İhanet meselesine gelince; 1927 yılında M.Kemal tarafından kaleme alınan ‘Nutuk’ta Vahdettin ruh hastası İngiliz işbirlikçisi ilan edilmektedir. Oysa M.Kemal, 17 Kasım 1918 tarihinde İstanbul’da çıkardığı kendi gazetesi olan Minber’de ‘İngilizlerden daha hayırlı bir dost olamayacağını’ beyan etmektedir. Yine işgalci İngiliz makamlarından uygun görülen bir yerde görev talebinde bulunan da M.Kemal’den başkası değildir.
“Eğer İngilizler Anadolu için sorumluluk kabul edecek olurlarsa Britanya idaresinde bulunan tecrübeli Türk valileri ile işbirliği halinde çalışmak ihtiyacını duyacaklardır. Böyle bir selahiyet dâhilinde hizmetlerimi arzedebileceğim münasip bir yerin mevcut olup olmayacağını bilmek isterim…” (Mustafa Kemal)
Kasım 1918’de “Bu harpte yanlış cephede savaştık, eski dostumuz Britanyalılarla asla kavga etmek istemezdik.’’ diyen kişi M.Kemal’den başkası değildi.
1932 yılında aynı Atatürk’e İngilizlerin en büyük devlet ödülü olan ‘Dizbağı Nişanı’na layık görülen isimde yine M.Kemal olmuştur.
Mustafa Kemal Osmanlı Subaylığı dışında kendi idaresi döneminde hiçbir zaman İngilizlerle karşı karşıya gelmemiştir. Yine kendi ifadesiyle ‘İngilizler onu sevmiştir.’ O da İngilizlerin bu sevgisini boş çevirmemiştir.
Atatürk’ün hayat hikayesini yazan ünlü yazarlardan Lor Kinross, ’Mustafa Kemal, İngilizlerin ahlak ve politika bakımından tutumlarını her zaman beğenirdi.’ tespitinde bulunur.

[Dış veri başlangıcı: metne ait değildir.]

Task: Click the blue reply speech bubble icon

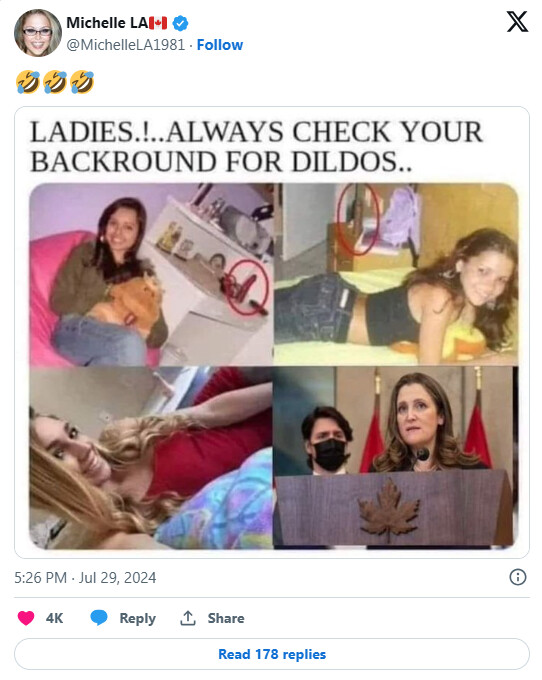Action: (x=99, y=618)
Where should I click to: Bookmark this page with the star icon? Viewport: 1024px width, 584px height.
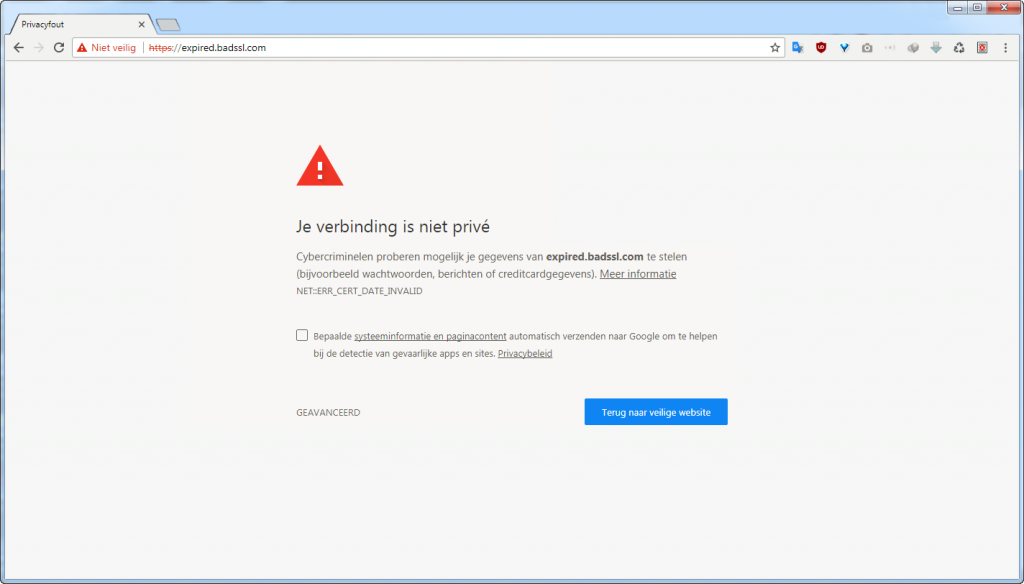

Cumhuriyet döneminin ve M.Kemal’in Vahdettin sövücülüğü 1923 sonrasında hız kazanmıştır. 1920-1921 ve hatta 1922 yılında bilfiil M.Kemal imzalı bildirilerde sonradan aşağılanan Padişah, Saltanat ve Hilafet için seçme övgüler yer alıyordu.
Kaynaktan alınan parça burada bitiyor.